* PROBLEM STATEMENT
Below are records; work out how many of their lines contain "will" and give only that number.

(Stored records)
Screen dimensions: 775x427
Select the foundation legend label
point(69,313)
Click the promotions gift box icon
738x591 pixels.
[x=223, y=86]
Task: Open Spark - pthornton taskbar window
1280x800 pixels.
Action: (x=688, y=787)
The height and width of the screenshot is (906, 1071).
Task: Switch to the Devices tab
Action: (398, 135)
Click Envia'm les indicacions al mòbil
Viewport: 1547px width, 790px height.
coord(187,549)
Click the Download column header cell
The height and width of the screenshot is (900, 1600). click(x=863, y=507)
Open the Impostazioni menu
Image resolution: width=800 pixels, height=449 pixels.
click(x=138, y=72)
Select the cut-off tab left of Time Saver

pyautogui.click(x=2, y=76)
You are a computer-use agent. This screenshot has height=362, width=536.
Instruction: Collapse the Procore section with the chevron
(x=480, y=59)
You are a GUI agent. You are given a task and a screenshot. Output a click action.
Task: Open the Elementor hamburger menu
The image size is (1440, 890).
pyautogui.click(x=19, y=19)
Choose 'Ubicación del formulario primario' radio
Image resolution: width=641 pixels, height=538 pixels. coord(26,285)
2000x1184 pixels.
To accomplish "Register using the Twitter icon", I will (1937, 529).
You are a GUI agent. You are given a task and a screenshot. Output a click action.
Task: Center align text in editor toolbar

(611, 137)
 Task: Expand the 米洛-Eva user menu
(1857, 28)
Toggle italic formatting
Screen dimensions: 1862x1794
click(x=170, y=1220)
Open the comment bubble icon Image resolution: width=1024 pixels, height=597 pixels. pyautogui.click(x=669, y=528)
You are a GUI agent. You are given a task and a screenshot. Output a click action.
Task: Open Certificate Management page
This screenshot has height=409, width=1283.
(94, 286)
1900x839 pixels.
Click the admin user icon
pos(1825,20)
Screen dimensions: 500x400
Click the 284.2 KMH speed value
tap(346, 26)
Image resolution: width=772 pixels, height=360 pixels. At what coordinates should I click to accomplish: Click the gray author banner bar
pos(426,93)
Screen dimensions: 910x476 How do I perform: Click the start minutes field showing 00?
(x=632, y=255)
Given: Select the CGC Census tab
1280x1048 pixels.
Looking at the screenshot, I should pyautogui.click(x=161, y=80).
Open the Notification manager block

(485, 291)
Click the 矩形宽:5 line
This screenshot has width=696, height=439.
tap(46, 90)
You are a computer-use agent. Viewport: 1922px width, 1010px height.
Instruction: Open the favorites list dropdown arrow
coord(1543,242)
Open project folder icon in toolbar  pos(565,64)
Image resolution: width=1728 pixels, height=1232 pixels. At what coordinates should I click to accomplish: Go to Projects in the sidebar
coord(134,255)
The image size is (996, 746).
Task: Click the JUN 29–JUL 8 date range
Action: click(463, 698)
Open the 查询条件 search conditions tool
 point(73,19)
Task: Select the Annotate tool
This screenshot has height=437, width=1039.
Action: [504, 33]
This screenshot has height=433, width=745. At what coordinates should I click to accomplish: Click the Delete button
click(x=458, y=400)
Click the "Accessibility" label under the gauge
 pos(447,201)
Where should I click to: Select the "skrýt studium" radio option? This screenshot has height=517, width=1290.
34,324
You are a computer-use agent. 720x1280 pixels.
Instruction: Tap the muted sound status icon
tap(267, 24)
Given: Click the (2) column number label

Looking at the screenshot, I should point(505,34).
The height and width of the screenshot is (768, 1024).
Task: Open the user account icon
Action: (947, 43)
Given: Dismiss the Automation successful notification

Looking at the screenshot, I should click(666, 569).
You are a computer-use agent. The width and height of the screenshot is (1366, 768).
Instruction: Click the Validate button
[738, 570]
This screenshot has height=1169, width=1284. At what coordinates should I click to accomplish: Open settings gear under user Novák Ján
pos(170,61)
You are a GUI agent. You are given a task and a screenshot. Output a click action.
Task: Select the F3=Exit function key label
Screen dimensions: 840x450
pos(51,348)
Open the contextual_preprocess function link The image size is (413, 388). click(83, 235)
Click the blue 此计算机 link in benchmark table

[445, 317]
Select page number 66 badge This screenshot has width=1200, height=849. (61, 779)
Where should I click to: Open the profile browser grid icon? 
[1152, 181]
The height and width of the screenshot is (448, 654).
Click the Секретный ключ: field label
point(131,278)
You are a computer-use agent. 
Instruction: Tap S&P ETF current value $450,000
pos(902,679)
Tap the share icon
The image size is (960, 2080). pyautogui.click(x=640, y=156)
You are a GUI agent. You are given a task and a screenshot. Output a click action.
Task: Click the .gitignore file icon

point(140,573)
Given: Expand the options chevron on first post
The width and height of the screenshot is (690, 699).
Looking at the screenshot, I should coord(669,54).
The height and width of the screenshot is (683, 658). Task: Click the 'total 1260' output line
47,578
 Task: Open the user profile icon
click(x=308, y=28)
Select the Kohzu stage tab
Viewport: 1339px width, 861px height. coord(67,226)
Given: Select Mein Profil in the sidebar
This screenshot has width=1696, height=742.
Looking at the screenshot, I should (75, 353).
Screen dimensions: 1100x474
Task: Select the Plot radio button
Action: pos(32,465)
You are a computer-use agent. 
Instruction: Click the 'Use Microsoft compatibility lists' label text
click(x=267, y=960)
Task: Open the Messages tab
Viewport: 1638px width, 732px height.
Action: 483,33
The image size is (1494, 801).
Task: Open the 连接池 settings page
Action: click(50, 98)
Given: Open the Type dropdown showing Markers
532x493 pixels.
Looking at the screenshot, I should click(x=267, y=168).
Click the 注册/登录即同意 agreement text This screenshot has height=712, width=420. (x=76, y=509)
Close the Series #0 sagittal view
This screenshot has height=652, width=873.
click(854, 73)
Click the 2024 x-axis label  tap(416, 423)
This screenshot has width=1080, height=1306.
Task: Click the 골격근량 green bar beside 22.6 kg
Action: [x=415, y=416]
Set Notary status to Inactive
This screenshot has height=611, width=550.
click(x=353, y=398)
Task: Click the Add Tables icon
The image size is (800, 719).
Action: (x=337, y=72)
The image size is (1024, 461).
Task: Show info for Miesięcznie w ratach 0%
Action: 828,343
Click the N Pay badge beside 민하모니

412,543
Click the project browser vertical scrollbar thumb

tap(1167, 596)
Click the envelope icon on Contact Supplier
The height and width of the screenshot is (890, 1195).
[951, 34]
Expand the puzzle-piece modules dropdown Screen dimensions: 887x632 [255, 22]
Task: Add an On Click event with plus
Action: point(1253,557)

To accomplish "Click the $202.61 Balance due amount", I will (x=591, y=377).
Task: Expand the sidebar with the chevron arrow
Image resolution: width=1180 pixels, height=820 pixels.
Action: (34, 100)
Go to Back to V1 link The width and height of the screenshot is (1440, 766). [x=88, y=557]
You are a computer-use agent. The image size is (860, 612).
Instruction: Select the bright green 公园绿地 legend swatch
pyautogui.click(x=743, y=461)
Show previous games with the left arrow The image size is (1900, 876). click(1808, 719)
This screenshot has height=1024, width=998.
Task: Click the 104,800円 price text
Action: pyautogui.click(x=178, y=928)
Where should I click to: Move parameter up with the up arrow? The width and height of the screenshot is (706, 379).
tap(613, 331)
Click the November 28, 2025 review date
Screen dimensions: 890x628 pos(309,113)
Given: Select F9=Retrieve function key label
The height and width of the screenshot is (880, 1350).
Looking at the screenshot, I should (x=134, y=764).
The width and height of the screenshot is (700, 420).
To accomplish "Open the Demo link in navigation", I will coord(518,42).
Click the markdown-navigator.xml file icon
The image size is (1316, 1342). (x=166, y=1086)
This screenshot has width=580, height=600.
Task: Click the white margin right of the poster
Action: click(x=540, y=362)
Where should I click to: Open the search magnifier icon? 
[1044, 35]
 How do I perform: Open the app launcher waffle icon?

* YOUR SOLUTION
3